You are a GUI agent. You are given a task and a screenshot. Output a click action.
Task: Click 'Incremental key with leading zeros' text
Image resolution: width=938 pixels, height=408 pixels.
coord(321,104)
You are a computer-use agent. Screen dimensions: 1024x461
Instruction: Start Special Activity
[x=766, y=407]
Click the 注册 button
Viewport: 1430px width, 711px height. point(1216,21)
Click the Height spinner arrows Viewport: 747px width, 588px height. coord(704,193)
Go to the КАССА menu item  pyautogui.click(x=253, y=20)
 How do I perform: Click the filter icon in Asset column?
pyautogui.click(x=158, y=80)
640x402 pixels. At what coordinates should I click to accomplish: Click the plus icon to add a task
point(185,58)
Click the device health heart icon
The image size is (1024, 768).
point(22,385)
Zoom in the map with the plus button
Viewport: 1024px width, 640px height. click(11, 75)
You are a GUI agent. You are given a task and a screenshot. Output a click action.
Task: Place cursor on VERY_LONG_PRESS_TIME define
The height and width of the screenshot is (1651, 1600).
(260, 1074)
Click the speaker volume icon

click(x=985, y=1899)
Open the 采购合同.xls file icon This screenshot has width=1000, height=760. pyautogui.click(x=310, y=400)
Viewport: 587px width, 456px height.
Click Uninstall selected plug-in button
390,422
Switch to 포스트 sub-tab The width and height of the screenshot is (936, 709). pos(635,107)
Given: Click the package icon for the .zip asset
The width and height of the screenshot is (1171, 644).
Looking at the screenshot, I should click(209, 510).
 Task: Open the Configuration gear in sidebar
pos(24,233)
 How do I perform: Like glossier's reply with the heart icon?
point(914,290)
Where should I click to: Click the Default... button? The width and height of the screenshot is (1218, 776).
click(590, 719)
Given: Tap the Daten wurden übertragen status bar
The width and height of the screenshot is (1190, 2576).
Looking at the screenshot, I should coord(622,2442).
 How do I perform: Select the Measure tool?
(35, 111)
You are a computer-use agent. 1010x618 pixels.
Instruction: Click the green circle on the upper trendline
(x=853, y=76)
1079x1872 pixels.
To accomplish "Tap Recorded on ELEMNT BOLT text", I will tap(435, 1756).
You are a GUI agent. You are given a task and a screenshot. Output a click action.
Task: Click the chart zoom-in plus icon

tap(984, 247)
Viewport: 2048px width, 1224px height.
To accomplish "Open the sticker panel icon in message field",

=-=-=-=-=

**PROBLEM TO SOLVE:** All records above need to be set down again exactly as written.

**RESULT BELOW:**
You are a GUI agent. You are given a task and a screenshot. Output a click action.
Task: Click 'Incremental key with leading zeros' text
Image resolution: width=938 pixels, height=408 pixels.
coord(321,104)
You are a computer-use agent. Screen dimensions: 1024x461
Instruction: Start Special Activity
[x=766, y=407]
Click the 注册 button
Viewport: 1430px width, 711px height. point(1216,21)
Click the Height spinner arrows Viewport: 747px width, 588px height. coord(704,193)
Go to the КАССА menu item  pyautogui.click(x=253, y=20)
 How do I perform: Click the filter icon in Asset column?
pyautogui.click(x=158, y=80)
640x402 pixels. At what coordinates should I click to accomplish: Click the plus icon to add a task
point(185,58)
Click the device health heart icon
The image size is (1024, 768).
point(22,385)
Zoom in the map with the plus button
Viewport: 1024px width, 640px height. click(11, 75)
You are a GUI agent. You are given a task and a screenshot. Output a click action.
Task: Place cursor on VERY_LONG_PRESS_TIME define
The height and width of the screenshot is (1651, 1600).
(260, 1074)
Click the speaker volume icon

click(x=985, y=1899)
Open the 采购合同.xls file icon This screenshot has width=1000, height=760. pyautogui.click(x=310, y=400)
Viewport: 587px width, 456px height.
Click Uninstall selected plug-in button
390,422
Switch to 포스트 sub-tab The width and height of the screenshot is (936, 709). pos(635,107)
Given: Click the package icon for the .zip asset
The width and height of the screenshot is (1171, 644).
Looking at the screenshot, I should click(209, 510).
 Task: Open the Configuration gear in sidebar
pos(24,233)
 How do I perform: Like glossier's reply with the heart icon?
point(914,290)
Where should I click to: Click the Default... button? The width and height of the screenshot is (1218, 776).
click(590, 719)
Given: Tap the Daten wurden übertragen status bar
The width and height of the screenshot is (1190, 2576).
Looking at the screenshot, I should coord(622,2442).
 How do I perform: Select the Measure tool?
(35, 111)
You are a computer-use agent. 1010x618 pixels.
Instruction: Click the green circle on the upper trendline
(x=853, y=76)
1079x1872 pixels.
To accomplish "Tap Recorded on ELEMNT BOLT text", I will tap(435, 1756).
You are a GUI agent. You are given a task and a screenshot. Output a click action.
Task: Click the chart zoom-in plus icon

tap(984, 247)
Viewport: 2048px width, 1224px height.
To accomplish "Open the sticker panel icon in message field",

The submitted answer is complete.